Saturday, May 1, 2010

Just the Facts of Climate Science

This site was initially motivated by the theft of climate scientists' data which was reported throughout the corporate media, without any fact-checking, as "climategate" but this should quickly become an accessible reference for clarifying all popular misconceptions about climate science, and eventually, about environment and energy policy, too. The organizing principle of this website is that any conversation, from the most basic coordination of plans among friends to a national debate about climate policy, must be based on a shared set of facts, and a shared understanding of how those facts interact to be worthwhile.
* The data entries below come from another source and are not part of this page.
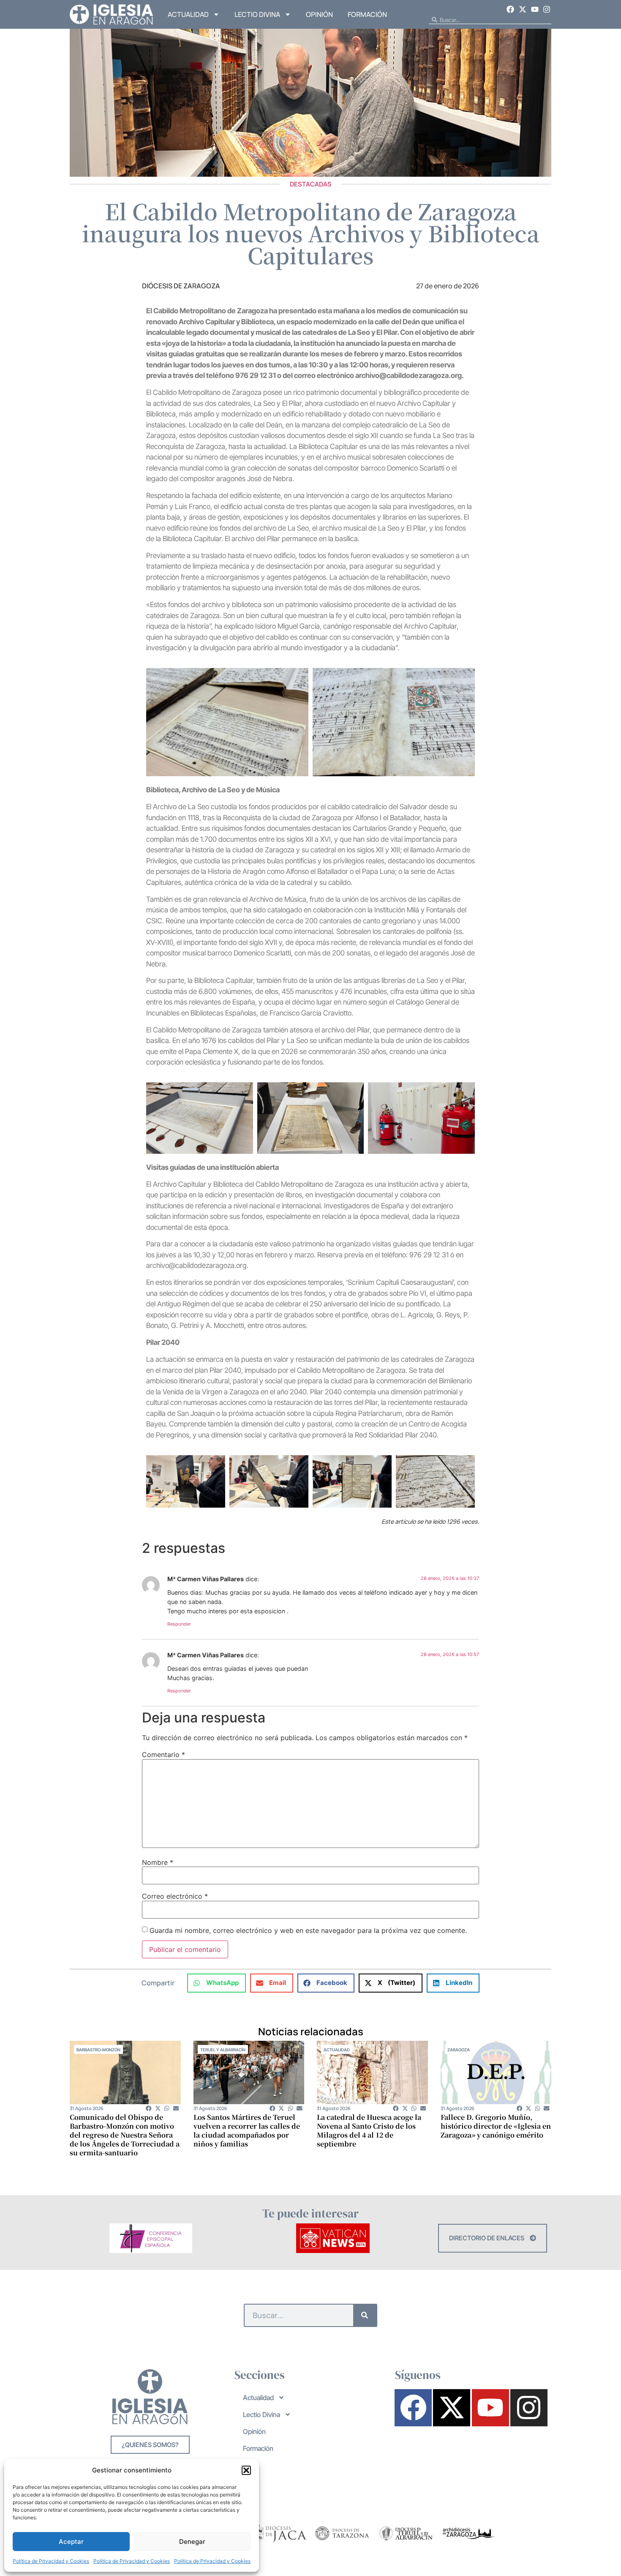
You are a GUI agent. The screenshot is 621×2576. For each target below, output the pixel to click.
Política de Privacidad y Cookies (51, 2561)
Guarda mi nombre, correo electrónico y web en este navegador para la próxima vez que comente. (308, 1930)
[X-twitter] (522, 9)
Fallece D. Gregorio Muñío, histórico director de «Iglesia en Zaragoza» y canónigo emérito (496, 2126)
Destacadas (311, 184)
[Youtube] (534, 9)
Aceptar (71, 2542)
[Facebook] (510, 9)
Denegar (192, 2542)
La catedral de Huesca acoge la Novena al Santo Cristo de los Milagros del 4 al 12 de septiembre (369, 2130)
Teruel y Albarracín (222, 2049)
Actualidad (188, 14)
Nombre (157, 1862)
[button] (246, 2470)
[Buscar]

While the vested financial interests of corporations and their "think" tanks are fair game, the focus will not be on various parties' bias, but on objective facts, how they are proved, and the magnitude of uncertainty of what cannot be absolutely proved, but can be estimated within a well-defined range. One thing we know with absolute certainty is that carbon dioxide causes warming. The best online resource to explain how this came to be known is the historical account by Spencer Weart & American Institute of Physics of the origin of the Greenhouse Gas Theory in the nineteenth century, when scientists found evidence of a past ice age in the fossil record, and began trying to understand what had caused it. It's fascinating, and everybody should read as much of it as you can, but even that resource is likely to be challenging for anybody who is not at least a college physics student. So the first steps are to understand the electromagnetic spectrum and how heat transfer causes weather and climate in enough detail to understand The Greenhouse Theory, without unnecessary jargon.

COMMENT POLICY is simple.

  1. Make your grammar and spelling respectable.
  2. If you're asking me a question, ask your questions the smart way.
  3. If you're arguing, do so civilly, and support your argument with original, authoritative sources of fact -- meaning peer reviewed science and official records -- not with op-eds. When I want Anthony Watts' opinion, or Roger Pielke, Jr's or Steve McIntyre's, I'll give it to them!